> _Written instruction_
Please update the listing below by changing every "GUI agent" to "screen assistant" and leaving everything else the same.
## start
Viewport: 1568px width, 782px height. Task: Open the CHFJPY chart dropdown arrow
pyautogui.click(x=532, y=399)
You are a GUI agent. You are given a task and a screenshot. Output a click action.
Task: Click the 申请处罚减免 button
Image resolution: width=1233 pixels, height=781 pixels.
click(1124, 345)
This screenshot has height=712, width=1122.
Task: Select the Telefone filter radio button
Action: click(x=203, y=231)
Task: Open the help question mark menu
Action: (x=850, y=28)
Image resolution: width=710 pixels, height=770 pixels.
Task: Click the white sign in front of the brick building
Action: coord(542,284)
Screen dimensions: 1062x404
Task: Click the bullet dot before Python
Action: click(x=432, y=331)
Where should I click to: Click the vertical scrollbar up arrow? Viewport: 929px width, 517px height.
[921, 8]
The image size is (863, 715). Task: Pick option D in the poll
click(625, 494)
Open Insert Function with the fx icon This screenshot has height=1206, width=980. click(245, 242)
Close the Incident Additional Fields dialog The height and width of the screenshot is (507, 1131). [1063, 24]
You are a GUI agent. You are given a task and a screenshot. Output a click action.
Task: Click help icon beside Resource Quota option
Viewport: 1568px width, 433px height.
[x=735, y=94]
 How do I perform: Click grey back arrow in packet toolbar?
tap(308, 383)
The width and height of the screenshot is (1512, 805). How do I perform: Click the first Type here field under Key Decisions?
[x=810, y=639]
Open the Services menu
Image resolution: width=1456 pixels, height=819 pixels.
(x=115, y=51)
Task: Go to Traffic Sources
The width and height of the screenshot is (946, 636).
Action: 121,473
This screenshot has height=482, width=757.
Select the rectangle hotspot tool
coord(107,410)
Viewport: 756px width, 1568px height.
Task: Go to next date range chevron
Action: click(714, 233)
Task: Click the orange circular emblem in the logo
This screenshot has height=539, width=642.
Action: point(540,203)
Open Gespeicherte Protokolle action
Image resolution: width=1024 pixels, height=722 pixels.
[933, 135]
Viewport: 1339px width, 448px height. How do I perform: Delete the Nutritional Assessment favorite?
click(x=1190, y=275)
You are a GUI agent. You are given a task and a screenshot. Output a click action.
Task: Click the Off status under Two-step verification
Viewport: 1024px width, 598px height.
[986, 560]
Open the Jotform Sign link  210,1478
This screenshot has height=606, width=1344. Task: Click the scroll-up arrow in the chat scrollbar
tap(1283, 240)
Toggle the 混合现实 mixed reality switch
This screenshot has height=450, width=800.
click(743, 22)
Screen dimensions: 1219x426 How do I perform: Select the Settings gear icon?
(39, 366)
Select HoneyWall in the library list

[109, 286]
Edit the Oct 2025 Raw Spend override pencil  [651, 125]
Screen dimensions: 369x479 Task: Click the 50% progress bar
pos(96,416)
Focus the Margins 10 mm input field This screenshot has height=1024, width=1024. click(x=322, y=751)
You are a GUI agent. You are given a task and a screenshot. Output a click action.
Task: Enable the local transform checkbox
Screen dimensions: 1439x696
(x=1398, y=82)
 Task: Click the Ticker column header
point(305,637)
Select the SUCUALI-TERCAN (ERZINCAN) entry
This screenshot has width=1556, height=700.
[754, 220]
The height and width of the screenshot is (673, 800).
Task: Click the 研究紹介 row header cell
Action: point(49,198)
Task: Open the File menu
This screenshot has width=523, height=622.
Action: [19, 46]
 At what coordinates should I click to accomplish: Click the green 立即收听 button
## end
> _Written reply_
Viewport: 1568px width, 782px height. Task: Open the CHFJPY chart dropdown arrow
pyautogui.click(x=532, y=399)
You are a screen assistant. You are given a task and a screenshot. Output a click action.
Task: Click the 申请处罚减免 button
Image resolution: width=1233 pixels, height=781 pixels.
click(1124, 345)
This screenshot has height=712, width=1122.
Task: Select the Telefone filter radio button
Action: click(x=203, y=231)
Task: Open the help question mark menu
Action: (x=850, y=28)
Image resolution: width=710 pixels, height=770 pixels.
Task: Click the white sign in front of the brick building
Action: coord(542,284)
Screen dimensions: 1062x404
Task: Click the bullet dot before Python
Action: click(x=432, y=331)
Where should I click to: Click the vertical scrollbar up arrow? Viewport: 929px width, 517px height.
[921, 8]
The image size is (863, 715). Task: Pick option D in the poll
click(625, 494)
Open Insert Function with the fx icon This screenshot has height=1206, width=980. click(245, 242)
Close the Incident Additional Fields dialog The height and width of the screenshot is (507, 1131). [1063, 24]
You are a screen assistant. You are given a task and a screenshot. Output a click action.
Task: Click help icon beside Resource Quota option
Viewport: 1568px width, 433px height.
[x=735, y=94]
 How do I perform: Click grey back arrow in packet toolbar?
tap(308, 383)
The width and height of the screenshot is (1512, 805). How do I perform: Click the first Type here field under Key Decisions?
[x=810, y=639]
Open the Services menu
Image resolution: width=1456 pixels, height=819 pixels.
(x=115, y=51)
Task: Go to Traffic Sources
The width and height of the screenshot is (946, 636).
Action: 121,473
This screenshot has height=482, width=757.
Select the rectangle hotspot tool
coord(107,410)
Viewport: 756px width, 1568px height.
Task: Go to next date range chevron
Action: click(714, 233)
Task: Click the orange circular emblem in the logo
This screenshot has height=539, width=642.
Action: point(540,203)
Open Gespeicherte Protokolle action
Image resolution: width=1024 pixels, height=722 pixels.
[933, 135]
Viewport: 1339px width, 448px height. How do I perform: Delete the Nutritional Assessment favorite?
click(x=1190, y=275)
You are a screen assistant. You are given a task and a screenshot. Output a click action.
Task: Click the Off status under Two-step verification
Viewport: 1024px width, 598px height.
[986, 560]
Open the Jotform Sign link  210,1478
This screenshot has height=606, width=1344. Task: Click the scroll-up arrow in the chat scrollbar
tap(1283, 240)
Toggle the 混合现实 mixed reality switch
This screenshot has height=450, width=800.
click(743, 22)
Screen dimensions: 1219x426 How do I perform: Select the Settings gear icon?
(39, 366)
Select HoneyWall in the library list

[109, 286]
Edit the Oct 2025 Raw Spend override pencil  [651, 125]
Screen dimensions: 369x479 Task: Click the 50% progress bar
pos(96,416)
Focus the Margins 10 mm input field This screenshot has height=1024, width=1024. click(x=322, y=751)
You are a screen assistant. You are given a task and a screenshot. Output a click action.
Task: Enable the local transform checkbox
Screen dimensions: 1439x696
(x=1398, y=82)
 Task: Click the Ticker column header
point(305,637)
Select the SUCUALI-TERCAN (ERZINCAN) entry
This screenshot has width=1556, height=700.
[754, 220]
The height and width of the screenshot is (673, 800).
Task: Click the 研究紹介 row header cell
Action: point(49,198)
Task: Open the File menu
This screenshot has width=523, height=622.
Action: [19, 46]
 At what coordinates should I click to accomplish: Click the green 立即收听 button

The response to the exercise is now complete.